The easiest way to get a speedup was to just use SIMD for flipping, replacing this:
temp[1..i].reverse();
with this:
U8x16::from_slice_unaligned(&temp).permute_dyn(flip_masks[first_value])
.write_to_slice_unaligned(&mut temp);
Previous: 0m9,046s Real, 0m33,847s User, 0m0,017s System
SIMD-flip: 0m6,990s Real, 0m27,356s User, 0m0,005s System
Roughly double the user time the single-core version takes, but half the wall
clock time on four cores. Can we go faster? You bet. The old version had an
optimization to only call reverse
with more than two values, which required
me to store and load the U8x16
. As flipping our pancake was now SIMD-fast,
this no longer gave us any gains, and ripping it out allowed me to stay in SIMD
land in the hottest loop, which now looked like the following:
flip = flip.permute_dyn(flip_masks[flip.extract0()]);
flip_count += 1;
One interesting wrinkle here is that the _mm_extract_epi8
intrinsic isn’t
inlined, so the resulting assembly has a
callq core::coresimd::x86::sse41::_mm_extract_epi8
. However, after changing
the loop to only do the extraction once, this accounts for less than 0.1%
runtime, so no need to worry about this.
SIMD extract once: 0m5,576s Real, 0m22,021s User, 0m0,006s System
Next step: Moving the permutation to SIMD code. This allows us to keep the
current permutation in U8x16
, so the only non-SIMD shuffling that remains is
the calculation of the initial permutation. I may have some ideas to optimize
this, but for now I’ll leave it as is:
SIMD loop: 0m5,129s Real, 0m20,240s User, 0m0,003s System
It’s going to be interesting to see how this version stacks up on the benchmarksgame server.

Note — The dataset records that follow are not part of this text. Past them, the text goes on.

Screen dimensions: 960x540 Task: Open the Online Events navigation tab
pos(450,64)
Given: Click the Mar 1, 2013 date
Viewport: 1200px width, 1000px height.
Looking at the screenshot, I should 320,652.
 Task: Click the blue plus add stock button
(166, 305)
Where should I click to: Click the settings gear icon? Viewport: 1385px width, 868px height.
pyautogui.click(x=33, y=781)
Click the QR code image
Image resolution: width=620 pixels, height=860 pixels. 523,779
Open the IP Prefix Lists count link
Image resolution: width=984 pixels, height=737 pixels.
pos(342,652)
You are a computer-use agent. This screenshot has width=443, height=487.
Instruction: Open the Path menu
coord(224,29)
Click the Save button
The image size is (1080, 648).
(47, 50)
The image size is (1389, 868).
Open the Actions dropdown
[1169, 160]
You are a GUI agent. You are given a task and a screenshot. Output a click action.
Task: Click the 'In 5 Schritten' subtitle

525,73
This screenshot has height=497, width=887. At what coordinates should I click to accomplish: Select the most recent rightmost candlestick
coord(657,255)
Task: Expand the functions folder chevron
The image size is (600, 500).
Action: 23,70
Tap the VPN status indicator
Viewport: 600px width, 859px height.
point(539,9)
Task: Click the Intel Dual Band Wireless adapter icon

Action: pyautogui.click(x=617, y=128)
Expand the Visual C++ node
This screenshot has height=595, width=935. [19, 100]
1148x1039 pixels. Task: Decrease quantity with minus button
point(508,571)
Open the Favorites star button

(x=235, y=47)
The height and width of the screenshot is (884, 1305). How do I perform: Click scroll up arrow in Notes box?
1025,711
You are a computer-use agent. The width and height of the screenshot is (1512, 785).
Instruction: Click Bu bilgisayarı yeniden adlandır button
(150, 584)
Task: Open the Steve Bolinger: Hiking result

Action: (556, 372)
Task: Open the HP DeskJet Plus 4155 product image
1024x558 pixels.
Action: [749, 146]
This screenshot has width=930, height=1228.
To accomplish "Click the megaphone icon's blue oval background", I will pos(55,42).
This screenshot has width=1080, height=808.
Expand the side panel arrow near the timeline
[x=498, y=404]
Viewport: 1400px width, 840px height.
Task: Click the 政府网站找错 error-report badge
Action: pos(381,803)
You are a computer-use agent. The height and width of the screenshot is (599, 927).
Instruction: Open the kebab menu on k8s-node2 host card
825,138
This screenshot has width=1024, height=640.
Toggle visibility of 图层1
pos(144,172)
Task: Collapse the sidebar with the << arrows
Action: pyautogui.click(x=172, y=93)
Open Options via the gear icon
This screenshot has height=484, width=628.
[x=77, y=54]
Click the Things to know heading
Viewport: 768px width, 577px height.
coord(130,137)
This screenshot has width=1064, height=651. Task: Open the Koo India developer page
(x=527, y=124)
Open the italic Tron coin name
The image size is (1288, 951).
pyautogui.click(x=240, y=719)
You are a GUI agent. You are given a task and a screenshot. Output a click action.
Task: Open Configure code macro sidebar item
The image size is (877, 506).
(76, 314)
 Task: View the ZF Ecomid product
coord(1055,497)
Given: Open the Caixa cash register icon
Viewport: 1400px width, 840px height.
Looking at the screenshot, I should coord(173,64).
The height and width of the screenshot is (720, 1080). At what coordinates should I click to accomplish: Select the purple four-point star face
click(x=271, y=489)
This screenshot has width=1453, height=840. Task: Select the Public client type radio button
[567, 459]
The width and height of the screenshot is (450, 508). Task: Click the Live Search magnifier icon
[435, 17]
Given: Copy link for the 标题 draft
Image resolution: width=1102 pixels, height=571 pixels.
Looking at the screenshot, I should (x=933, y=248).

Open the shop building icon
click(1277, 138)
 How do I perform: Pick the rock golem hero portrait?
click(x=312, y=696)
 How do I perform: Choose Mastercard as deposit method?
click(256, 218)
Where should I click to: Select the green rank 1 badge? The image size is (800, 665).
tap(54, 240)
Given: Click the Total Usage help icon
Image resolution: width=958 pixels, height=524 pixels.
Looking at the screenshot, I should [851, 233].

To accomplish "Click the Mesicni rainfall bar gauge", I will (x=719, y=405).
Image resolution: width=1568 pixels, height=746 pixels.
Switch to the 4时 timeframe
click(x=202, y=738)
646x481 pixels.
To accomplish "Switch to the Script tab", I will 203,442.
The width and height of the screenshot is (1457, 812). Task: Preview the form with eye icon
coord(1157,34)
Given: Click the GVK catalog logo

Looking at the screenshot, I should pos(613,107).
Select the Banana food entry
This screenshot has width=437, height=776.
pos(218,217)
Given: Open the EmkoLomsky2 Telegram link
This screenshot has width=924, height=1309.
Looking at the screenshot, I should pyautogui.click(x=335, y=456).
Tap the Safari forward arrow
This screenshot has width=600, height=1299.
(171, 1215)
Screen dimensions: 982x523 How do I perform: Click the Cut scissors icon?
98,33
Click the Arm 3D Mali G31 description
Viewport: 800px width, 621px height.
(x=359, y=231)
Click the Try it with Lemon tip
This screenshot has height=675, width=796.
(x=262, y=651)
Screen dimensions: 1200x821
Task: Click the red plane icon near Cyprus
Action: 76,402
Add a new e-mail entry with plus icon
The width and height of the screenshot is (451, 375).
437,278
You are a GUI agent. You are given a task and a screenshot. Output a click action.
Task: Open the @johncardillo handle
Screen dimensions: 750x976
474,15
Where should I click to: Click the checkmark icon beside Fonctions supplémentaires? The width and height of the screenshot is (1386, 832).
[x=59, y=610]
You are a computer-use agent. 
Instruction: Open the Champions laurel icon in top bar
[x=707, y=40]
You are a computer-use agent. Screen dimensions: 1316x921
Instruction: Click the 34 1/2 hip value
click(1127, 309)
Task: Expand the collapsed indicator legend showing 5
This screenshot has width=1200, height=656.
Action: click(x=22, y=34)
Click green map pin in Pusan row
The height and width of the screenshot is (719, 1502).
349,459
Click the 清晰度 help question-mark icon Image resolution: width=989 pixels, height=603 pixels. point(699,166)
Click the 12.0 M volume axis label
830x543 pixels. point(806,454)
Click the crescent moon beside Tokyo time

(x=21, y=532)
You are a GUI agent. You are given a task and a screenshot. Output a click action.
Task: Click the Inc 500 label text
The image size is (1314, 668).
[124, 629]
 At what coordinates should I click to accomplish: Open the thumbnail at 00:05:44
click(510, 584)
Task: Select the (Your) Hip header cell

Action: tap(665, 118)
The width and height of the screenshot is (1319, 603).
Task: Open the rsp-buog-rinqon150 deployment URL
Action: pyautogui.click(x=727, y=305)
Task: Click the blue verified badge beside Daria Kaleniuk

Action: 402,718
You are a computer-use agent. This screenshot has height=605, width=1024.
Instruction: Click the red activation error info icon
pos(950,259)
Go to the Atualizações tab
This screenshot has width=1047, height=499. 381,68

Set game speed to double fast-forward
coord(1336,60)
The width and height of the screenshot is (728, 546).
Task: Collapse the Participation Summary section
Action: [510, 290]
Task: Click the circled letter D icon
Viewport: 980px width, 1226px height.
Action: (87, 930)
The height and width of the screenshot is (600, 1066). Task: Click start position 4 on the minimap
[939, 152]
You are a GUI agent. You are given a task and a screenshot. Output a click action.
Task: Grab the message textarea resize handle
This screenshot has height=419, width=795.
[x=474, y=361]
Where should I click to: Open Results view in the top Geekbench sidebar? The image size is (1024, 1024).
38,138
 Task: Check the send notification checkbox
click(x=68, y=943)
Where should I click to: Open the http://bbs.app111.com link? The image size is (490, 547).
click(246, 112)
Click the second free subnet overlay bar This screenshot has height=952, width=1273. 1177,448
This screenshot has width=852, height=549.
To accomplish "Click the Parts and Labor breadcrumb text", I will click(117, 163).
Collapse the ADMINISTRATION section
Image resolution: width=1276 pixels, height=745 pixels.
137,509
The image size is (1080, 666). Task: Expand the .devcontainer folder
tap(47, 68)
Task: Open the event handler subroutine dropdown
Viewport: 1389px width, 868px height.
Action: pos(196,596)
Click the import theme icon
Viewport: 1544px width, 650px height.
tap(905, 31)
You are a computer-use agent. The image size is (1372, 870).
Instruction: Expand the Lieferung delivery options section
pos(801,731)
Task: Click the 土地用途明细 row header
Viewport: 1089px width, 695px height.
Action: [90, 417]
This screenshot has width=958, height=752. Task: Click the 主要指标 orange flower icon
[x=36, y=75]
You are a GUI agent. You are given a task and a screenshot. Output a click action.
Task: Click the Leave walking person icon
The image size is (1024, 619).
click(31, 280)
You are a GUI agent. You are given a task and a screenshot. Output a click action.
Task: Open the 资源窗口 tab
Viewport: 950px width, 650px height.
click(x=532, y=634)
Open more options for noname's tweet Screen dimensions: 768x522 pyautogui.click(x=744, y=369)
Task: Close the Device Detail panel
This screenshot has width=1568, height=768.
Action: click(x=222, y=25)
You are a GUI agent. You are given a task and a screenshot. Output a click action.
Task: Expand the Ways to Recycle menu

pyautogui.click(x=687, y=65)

Update: My first version used an SSE4.1 instruction which the benchmarksgame
server didn’t like. Also following Andrew Gallant’s advice, I added proper
#[cfg(..)]
s and now the inlining issue went away, improving perf even more:
cfg’d: 0m4,640s Real, 0m18,324s User, 0m008s System
Update 2: The maintainer removed my SIMD fannkuch_redux entry to avoid a SIMD arms race. I understand the reasoning, and have submitted a scalar version that uses the knowledge I gained from writing the SIMD one. We’ll see how fast it is.